--- Task statement ---
Copy out the entries that come next, exactly.

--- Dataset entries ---

▬▬▬▬▬▬

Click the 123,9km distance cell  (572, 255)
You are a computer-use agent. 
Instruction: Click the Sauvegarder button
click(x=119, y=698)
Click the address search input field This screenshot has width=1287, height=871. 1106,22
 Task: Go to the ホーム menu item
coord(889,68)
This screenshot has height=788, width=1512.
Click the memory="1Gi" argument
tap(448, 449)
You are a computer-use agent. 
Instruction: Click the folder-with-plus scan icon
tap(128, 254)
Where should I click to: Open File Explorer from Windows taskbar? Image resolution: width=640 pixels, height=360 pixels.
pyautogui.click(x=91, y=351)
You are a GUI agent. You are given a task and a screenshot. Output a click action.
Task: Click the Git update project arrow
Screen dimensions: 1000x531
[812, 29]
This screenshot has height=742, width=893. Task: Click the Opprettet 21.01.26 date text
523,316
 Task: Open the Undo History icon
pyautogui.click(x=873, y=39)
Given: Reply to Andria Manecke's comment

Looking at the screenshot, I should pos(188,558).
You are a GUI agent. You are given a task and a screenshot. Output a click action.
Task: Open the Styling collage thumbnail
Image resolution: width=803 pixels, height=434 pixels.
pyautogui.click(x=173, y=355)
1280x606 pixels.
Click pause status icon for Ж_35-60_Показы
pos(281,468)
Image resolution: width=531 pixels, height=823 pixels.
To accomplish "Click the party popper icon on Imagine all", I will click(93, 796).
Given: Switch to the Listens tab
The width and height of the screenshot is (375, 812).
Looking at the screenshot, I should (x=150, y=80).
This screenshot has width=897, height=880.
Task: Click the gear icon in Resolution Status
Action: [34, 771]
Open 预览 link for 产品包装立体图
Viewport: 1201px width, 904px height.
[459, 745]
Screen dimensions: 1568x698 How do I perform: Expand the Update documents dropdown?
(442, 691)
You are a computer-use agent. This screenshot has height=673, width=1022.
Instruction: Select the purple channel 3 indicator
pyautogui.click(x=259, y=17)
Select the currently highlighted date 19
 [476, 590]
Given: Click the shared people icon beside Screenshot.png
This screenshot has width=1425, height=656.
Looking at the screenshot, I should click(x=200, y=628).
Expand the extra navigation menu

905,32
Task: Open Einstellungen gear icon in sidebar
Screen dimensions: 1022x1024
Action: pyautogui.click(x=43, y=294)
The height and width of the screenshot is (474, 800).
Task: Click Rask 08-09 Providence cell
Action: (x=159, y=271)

▬▬▬▬▬▬

--- Result of this task ---
Click the 123,9km distance cell  (572, 255)
You are a computer-use agent. 
Instruction: Click the Sauvegarder button
click(x=119, y=698)
Click the address search input field This screenshot has width=1287, height=871. 1106,22
 Task: Go to the ホーム menu item
coord(889,68)
This screenshot has height=788, width=1512.
Click the memory="1Gi" argument
tap(448, 449)
You are a computer-use agent. 
Instruction: Click the folder-with-plus scan icon
tap(128, 254)
Where should I click to: Open File Explorer from Windows taskbar? Image resolution: width=640 pixels, height=360 pixels.
pyautogui.click(x=91, y=351)
You are a GUI agent. You are given a task and a screenshot. Output a click action.
Task: Click the Git update project arrow
Screen dimensions: 1000x531
[812, 29]
This screenshot has height=742, width=893. Task: Click the Opprettet 21.01.26 date text
523,316
 Task: Open the Undo History icon
pyautogui.click(x=873, y=39)
Given: Reply to Andria Manecke's comment

Looking at the screenshot, I should pos(188,558).
You are a GUI agent. You are given a task and a screenshot. Output a click action.
Task: Open the Styling collage thumbnail
Image resolution: width=803 pixels, height=434 pixels.
pyautogui.click(x=173, y=355)
1280x606 pixels.
Click pause status icon for Ж_35-60_Показы
pos(281,468)
Image resolution: width=531 pixels, height=823 pixels.
To accomplish "Click the party popper icon on Imagine all", I will click(93, 796).
Given: Switch to the Listens tab
The width and height of the screenshot is (375, 812).
Looking at the screenshot, I should (x=150, y=80).
This screenshot has width=897, height=880.
Task: Click the gear icon in Resolution Status
Action: [34, 771]
Open 预览 link for 产品包装立体图
Viewport: 1201px width, 904px height.
[459, 745]
Screen dimensions: 1568x698 How do I perform: Expand the Update documents dropdown?
(442, 691)
You are a computer-use agent. This screenshot has height=673, width=1022.
Instruction: Select the purple channel 3 indicator
pyautogui.click(x=259, y=17)
Select the currently highlighted date 19
 [476, 590]
Given: Click the shared people icon beside Screenshot.png
This screenshot has width=1425, height=656.
Looking at the screenshot, I should click(x=200, y=628).
Expand the extra navigation menu

905,32
Task: Open Einstellungen gear icon in sidebar
Screen dimensions: 1022x1024
Action: pyautogui.click(x=43, y=294)
The height and width of the screenshot is (474, 800).
Task: Click Rask 08-09 Providence cell
Action: (x=159, y=271)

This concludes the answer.